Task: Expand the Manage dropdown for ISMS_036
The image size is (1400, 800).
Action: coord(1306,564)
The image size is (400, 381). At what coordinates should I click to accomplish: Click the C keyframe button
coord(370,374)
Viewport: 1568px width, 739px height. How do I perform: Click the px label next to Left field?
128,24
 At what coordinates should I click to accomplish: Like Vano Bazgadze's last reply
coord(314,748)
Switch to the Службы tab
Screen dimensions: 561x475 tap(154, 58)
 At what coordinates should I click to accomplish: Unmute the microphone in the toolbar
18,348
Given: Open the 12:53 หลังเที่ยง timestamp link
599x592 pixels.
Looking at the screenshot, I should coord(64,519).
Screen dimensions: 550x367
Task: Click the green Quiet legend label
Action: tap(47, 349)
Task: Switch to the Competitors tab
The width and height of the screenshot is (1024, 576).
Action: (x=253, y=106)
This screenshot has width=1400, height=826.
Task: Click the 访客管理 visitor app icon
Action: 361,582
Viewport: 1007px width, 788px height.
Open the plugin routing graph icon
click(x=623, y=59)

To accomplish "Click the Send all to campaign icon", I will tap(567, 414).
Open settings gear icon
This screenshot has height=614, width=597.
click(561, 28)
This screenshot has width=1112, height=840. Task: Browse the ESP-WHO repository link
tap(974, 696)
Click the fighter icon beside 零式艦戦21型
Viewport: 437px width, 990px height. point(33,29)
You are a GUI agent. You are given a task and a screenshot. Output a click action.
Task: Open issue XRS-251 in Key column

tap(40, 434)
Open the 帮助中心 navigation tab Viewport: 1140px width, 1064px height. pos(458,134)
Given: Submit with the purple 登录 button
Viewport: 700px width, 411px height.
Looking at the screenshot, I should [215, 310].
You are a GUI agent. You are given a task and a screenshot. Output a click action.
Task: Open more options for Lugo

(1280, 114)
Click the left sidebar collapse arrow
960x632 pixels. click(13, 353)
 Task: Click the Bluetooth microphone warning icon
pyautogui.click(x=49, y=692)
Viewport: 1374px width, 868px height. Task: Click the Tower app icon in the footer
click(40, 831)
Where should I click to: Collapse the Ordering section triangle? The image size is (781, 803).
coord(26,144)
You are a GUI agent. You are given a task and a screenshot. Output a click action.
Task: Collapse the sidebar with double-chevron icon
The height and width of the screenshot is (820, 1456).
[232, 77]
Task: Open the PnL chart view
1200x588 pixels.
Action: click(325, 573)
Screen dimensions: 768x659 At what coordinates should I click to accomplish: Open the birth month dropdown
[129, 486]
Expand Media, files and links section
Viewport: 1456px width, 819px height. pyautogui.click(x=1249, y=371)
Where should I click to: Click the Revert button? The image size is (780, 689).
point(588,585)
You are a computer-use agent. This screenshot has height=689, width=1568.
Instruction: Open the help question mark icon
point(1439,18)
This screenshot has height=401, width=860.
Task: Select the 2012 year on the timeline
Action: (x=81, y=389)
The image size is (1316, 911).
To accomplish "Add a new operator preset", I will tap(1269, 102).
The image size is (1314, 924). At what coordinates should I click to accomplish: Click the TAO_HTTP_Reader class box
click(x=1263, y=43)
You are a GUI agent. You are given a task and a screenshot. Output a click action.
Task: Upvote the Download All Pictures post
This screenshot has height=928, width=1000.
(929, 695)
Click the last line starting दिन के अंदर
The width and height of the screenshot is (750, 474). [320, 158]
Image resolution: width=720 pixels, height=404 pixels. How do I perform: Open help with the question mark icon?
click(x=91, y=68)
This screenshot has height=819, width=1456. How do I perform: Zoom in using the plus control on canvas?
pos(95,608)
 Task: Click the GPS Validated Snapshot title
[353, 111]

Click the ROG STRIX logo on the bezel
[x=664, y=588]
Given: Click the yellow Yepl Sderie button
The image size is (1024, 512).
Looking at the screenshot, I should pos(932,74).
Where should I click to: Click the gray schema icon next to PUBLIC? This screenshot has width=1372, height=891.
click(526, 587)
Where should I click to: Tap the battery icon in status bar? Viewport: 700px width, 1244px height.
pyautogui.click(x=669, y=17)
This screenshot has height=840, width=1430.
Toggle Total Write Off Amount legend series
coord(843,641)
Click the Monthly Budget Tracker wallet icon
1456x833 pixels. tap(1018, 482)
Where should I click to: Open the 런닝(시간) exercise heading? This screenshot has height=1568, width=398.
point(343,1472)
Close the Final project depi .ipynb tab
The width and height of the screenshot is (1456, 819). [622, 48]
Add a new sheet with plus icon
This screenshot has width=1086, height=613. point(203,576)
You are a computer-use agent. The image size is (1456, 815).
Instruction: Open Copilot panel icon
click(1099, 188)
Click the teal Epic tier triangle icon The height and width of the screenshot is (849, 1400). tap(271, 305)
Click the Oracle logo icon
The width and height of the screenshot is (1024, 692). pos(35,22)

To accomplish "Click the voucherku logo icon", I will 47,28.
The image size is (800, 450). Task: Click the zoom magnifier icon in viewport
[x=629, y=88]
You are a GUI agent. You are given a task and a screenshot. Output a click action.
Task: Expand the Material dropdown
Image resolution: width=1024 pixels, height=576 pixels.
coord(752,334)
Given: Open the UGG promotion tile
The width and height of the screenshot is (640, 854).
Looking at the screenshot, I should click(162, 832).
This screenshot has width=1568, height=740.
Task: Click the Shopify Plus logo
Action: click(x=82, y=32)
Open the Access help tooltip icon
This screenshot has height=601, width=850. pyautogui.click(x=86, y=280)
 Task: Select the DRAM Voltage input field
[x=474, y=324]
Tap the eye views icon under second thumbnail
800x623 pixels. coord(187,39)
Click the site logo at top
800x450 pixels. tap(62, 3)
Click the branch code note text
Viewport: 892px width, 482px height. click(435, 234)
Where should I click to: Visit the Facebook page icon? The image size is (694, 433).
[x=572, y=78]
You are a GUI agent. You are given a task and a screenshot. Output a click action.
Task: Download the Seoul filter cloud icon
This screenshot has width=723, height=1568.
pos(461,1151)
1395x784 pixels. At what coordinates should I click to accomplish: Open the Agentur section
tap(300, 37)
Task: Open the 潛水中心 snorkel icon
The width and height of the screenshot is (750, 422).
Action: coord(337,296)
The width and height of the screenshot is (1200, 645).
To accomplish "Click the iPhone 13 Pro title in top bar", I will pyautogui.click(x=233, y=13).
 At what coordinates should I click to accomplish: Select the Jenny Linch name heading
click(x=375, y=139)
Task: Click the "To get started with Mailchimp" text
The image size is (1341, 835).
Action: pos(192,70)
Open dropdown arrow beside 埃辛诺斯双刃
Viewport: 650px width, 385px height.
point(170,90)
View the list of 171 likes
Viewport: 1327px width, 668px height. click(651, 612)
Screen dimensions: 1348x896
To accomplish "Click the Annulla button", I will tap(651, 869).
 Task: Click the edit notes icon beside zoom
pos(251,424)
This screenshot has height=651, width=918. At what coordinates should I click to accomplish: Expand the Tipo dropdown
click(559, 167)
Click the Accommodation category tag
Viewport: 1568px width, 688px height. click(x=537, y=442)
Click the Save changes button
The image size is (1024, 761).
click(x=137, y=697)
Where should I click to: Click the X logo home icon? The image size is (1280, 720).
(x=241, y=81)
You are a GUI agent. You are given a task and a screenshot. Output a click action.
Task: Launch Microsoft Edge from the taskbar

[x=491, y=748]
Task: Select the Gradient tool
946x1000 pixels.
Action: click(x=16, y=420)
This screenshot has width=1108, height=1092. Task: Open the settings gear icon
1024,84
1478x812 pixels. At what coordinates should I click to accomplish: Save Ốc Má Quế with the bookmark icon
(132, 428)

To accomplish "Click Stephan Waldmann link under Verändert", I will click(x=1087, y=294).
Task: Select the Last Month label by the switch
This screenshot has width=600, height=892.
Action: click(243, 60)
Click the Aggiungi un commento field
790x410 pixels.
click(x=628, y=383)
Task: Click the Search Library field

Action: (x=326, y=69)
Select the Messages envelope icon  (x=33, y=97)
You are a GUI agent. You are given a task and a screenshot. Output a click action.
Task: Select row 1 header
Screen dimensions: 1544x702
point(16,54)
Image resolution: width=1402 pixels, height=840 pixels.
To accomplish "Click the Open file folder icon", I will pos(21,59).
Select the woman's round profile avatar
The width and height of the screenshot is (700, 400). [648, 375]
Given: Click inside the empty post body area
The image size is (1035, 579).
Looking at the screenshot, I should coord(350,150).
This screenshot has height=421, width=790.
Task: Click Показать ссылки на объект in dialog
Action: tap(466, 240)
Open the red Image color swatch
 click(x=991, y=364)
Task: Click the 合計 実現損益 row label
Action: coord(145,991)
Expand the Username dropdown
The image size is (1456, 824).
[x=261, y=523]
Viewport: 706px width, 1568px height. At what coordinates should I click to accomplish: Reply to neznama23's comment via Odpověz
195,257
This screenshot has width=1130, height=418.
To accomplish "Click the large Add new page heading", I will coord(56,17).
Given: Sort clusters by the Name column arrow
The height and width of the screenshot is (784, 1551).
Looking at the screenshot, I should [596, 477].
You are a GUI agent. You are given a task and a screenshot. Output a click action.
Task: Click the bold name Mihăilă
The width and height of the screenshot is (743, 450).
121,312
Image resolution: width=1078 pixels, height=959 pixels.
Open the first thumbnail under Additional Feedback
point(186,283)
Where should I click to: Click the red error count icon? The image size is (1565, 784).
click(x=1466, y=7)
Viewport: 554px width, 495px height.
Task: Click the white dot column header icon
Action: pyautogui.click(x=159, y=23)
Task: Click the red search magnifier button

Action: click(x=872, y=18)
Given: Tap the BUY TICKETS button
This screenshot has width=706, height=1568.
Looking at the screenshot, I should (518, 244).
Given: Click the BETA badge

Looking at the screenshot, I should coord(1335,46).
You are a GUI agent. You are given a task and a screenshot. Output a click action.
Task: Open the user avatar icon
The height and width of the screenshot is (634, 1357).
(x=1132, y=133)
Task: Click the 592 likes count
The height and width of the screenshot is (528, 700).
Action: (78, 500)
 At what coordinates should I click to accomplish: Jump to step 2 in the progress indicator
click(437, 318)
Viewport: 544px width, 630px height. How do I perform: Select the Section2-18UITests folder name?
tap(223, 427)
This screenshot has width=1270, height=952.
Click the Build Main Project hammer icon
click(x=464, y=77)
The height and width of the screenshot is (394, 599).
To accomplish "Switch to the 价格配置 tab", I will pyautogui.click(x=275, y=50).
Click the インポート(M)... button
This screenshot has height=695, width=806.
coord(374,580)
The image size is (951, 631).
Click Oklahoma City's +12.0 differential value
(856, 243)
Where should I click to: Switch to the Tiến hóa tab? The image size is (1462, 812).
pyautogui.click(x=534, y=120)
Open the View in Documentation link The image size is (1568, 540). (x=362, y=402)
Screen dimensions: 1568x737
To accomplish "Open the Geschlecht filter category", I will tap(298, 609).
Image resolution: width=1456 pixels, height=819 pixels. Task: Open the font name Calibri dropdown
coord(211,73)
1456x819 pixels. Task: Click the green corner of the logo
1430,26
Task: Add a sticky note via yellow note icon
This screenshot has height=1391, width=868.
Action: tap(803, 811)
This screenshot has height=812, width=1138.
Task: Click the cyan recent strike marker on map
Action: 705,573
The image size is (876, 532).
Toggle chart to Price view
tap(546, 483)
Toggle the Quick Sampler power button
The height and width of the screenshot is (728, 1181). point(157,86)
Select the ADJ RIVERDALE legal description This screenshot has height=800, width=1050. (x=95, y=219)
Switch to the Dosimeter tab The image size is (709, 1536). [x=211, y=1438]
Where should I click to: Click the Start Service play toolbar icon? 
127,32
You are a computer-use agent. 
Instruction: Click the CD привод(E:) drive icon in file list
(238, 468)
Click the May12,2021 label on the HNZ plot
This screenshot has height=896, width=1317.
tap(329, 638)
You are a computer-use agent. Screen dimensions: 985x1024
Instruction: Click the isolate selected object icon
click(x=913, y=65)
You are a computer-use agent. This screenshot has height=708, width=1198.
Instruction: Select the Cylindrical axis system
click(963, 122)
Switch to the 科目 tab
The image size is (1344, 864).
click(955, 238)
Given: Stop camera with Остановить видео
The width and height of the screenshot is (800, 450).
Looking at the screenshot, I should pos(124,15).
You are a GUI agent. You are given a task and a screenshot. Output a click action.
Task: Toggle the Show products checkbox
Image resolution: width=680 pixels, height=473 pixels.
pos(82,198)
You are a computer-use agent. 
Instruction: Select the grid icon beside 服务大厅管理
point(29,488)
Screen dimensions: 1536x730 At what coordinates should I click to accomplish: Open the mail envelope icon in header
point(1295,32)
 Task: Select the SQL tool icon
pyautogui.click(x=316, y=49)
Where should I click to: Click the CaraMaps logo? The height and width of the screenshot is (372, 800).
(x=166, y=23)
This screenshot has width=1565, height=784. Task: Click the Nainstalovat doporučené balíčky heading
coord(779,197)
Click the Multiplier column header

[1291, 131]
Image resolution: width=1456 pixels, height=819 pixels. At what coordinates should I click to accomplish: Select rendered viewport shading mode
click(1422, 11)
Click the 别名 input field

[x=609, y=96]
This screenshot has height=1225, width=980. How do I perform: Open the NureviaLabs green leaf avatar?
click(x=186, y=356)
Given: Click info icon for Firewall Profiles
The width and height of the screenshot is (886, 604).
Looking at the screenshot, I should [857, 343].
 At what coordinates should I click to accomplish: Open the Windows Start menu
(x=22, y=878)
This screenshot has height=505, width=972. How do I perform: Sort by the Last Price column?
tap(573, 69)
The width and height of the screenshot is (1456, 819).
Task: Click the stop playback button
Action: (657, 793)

● WHAT IS ASKED:
Give every line from the one containing "1456x819 pixels. Task: Click" through the one containing "point(29,488)" as a JSON list of strings, one string per line, skipping blank lines.

● TASK RESULT:
[
  "1456x819 pixels. Task: Click the green corner of the logo",
  "1430,26",
  "Task: Add a sticky note via yellow note icon",
  "This screenshot has height=1391, width=868.",
  "Action: tap(803, 811)",
  "This screenshot has height=812, width=1138.",
  "Task: Click the cyan recent strike marker on map",
  "Action: 705,573",
  "The image size is (876, 532).",
  "Toggle chart to Price view",
  "tap(546, 483)",
  "Toggle the Quick Sampler power button",
  "The height and width of the screenshot is (728, 1181). point(157,86)",
  "Select the ADJ RIVERDALE legal description This screenshot has height=800, width=1050. (x=95, y=219)",
  "Switch to the Dosimeter tab The image size is (709, 1536). [x=211, y=1438]",
  "Where should I click to: Click the Start Service play toolbar icon? ",
  "127,32",
  "You are a computer-use agent. ",
  "Instruction: Click the CD привод(E:) drive icon in file list",
  "(238, 468)",
  "Click the May12,2021 label on the HNZ plot",
  "This screenshot has height=896, width=1317.",
  "tap(329, 638)",
  "You are a computer-use agent. Screen dimensions: 985x1024",
  "Instruction: Click the isolate selected object icon",
  "click(x=913, y=65)",
  "You are a computer-use agent. This screenshot has height=708, width=1198.",
  "Instruction: Select the Cylindrical axis system",
  "click(963, 122)",
  "Switch to the 科目 tab",
  "The image size is (1344, 864).",
  "click(955, 238)",
  "Given: Stop camera with Остановить видео",
  "The width and height of the screenshot is (800, 450).",
  "Looking at the screenshot, I should pos(124,15).",
  "You are a GUI agent. You are given a task and a screenshot. Output a click action.",
  "Task: Toggle the Show products checkbox",
  "Image resolution: width=680 pixels, height=473 pixels.",
  "pos(82,198)",
  "You are a computer-use agent. ",
  "Instruction: Select the grid icon beside 服务大厅管理",
  "point(29,488)"
]